In addition to Class-1 and Class-2 Rc-modulated genes described above, the other two classes of Rc-modulated genes were not strongly regulated by YHB (Figure 2D). The 163 Class-3 genes showed SSTF misregulation only in YHB–Rc50, but not in YHB–D. Most of these genes also showed greater expression alteration in YHB–Rc50 compared with WT–Rc50/15 (Figure 6B). Class-3 genes thus appear to be genes whose regulation by Rc is synergistic with the action of YHB. Many genes in this category encode factors involved in protein metabolism and stress/stimulus response. The expression pattern of the auxin-induced gene At5g35735, a representative Class-3 gene, was validated by real-time RT–PCR (Figure 6E). Finally, the fourth class of 175 Rc-modulated genes did not show SSTF regulation in either YHB–D or YHB–Rc50. Since Class-4 genes were oppositely regulated in YHB–D and YHB–Rc50, they appeared differentially expressed in the direct comparison between YHB–D and YHB–Rc50. While Class-3 and Class-4 genes did not appear to be enriched in clock-regulated transcripts (Supplemental Table 4), those that are clock-regulated show an evening phase expression pattern (Supplemental Figure 4).

Among genes showing expression alteration exclusively under Rc, seven chloroplast ribosomal protein genes were all significantly down-regulated (Figure 3). The Arabidopsis chloroplast genome contains 88 genes, all of which are represented on ATH1 microarrays. Strikingly, 42 of them (48%) were included in the Rc-modulated, YHB-dependent gene set, as were 16 of the 26 chloroplast-encoded ribosomal proteins (62%). Hierarchical cluster analysis of the expression patterns of these genes suggested that these genes were co-regulated (Figure 3). Many of these genes showed an intensity-dependent repression by Rc in WT seedlings that is probably related to the completion of chloroplast biogenesis in mature photosynthetic tissue (Mullet, 1988). Remarkably, many ABA-responsive genes involved in desiccation (and possibly other stress) tolerance were up-regulated only in Rc-grown seedlings. These included the late embryogenesis abundant proteins (LEA), Em proteins, oleosins, cupin family proteins, HSPs, and other stress-responsive proteins (Gomez-Porras et al., 2007; Hundertmark and Hincha, 2008). Among all five experimental treatments, maximum expression alteration of ABA/stress-responsive genes was always observed in WT–Rc15 (Figure 3). Some of these even showed expression induction only in WT–Rc15 (Supplemental Table 1). In addition, hydroxyproline-rich glycoprotein family genes encoding cell wall structural components were also remarkably up-regulated only in Rc-grown seedlings. It is also notable that we did not find a substantial number of genes involved in photooxidative stress response to be exclusively up-regulated in Rc-grown seedlings. In this regard, one peroxiredoxin (PER1) was significantly induced. Taken together, these YHB-independent gene targets implicate other Rc-sensing systems hithertofore unrecognized.

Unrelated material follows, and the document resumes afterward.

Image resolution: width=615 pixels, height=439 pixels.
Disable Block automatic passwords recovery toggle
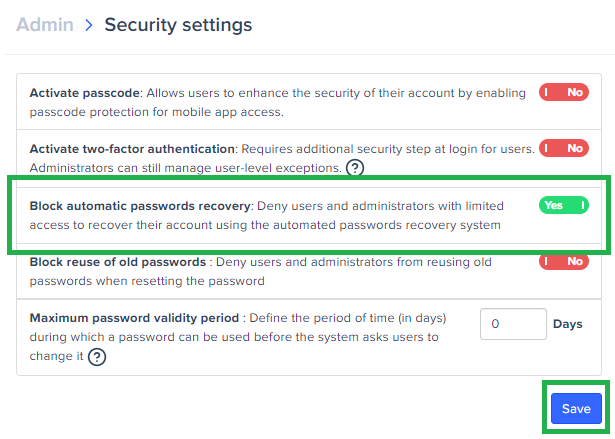click(563, 205)
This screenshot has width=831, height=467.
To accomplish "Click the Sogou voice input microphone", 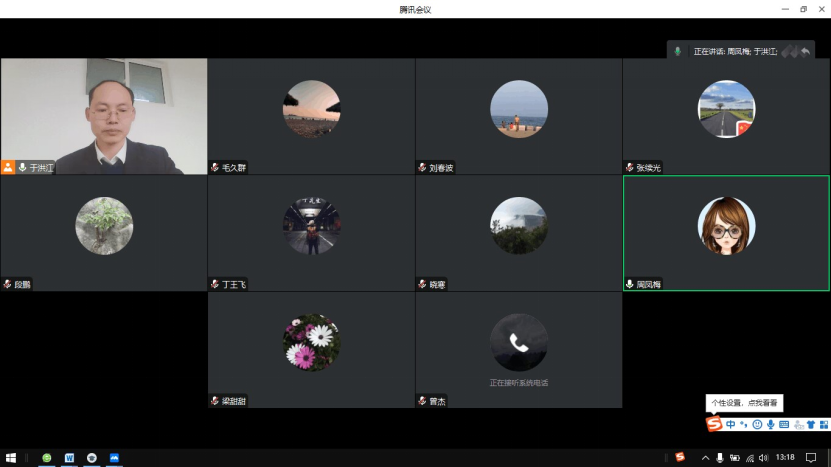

YHB Regulates Expression of Many phyA-Dependent, Early Red Light-Responsive Genes

Quail and colleagues identified 251 early red light-responsive genes (corresponding to 256 Affymetrix probe sets) from 4-day-old, dark-grown seedlings exposed to 1 h red light irradiance (Tepperman et al., 2006). Comparative analysis showed that 67% of these genes were also SSTF-regulated in YHB–D, with most of the shared genes exhibiting the same direction of expression change. This overlap percentage was higher than the 57% or 51% overlap with genes SSTF-regulated in YHB–Rc50 and WT–Rc50, respectively (Supplemental Table 5). Considering that some early red light-responsive genes will be suppressed after photomorphogenesis is established, 67% represents a high level of overlap. A more detailed analysis revealed that 119 early red light-responsive genes were all differentially expressed in YHB–D, YHB–Rc50, and WT–Rc50, reflecting the sustained influence of phyB under Rc (Supplemental Table 5). Among these genes, 27 (23%) corresponded to Class-1/Class-2 genes differentially expressed between YHB–D and YHB–Rc50. Moreover, 25 of these 27 genes exhibited greater expression alteration in YHB–D than in YHB–Rc50 or WT–Rc50, while 10 of the 25 genes (40%) encode transcription regulators and five gene products (20%) are involved in signal transduction. Based on these results, the overlap of phyA-dependent, early red light-responsive genes in wild-type plants (Tepperman et al., 2006) and YHB-regulated genes in dark-grown phyAphyB mutant backgrounds is significant. It thus appears that YHB, and, by analogy, wild-type phyB, both regulate many of the same genes throughout photomorphogenic development of Arabidopsis.

DISCUSSION

The YHB-Mediated cop Phenotype Is Distinct from those of cop/det/fus Mutants

Our investigations fingerprint at the whole transcriptome level the process of Arabidopsis seedling photomorphogenesis mediated by the constitutively active Y276H allele of phyB (YHB) both in darkness and under continuous red light (Rc). Similar to the cop/det/fus mutants, YHB-expressing seedlings develop in darkness as if they were grown in light by exhibiting short hypocotyls, open hooks, and expanded cotyledons. However, etioplasts of dark-grown YHB seedlings are structurally distinct from those of cop/det/fus mutants whose stromal lamellae contrast with a provesicular network in YHB plastids. YHB significantly misregulates 13% of the Arabidopsis genome in darkness—the vast majority of which are Rc-responsive genes including key components of the photosynthetic apparatus normally repressed in darkness. The strong overlap of YHB-misregulated genes with known phyA-dependent, early red light-responsive genes also provides compelling support for the conclusion that phyA and phyB regulate a similar transcriptional network(s). Taken together, these results indicate that the YHB allele encodes a constitutively active phyB that regulates the same transcriptional network operating during photomorphogenesis under Rc.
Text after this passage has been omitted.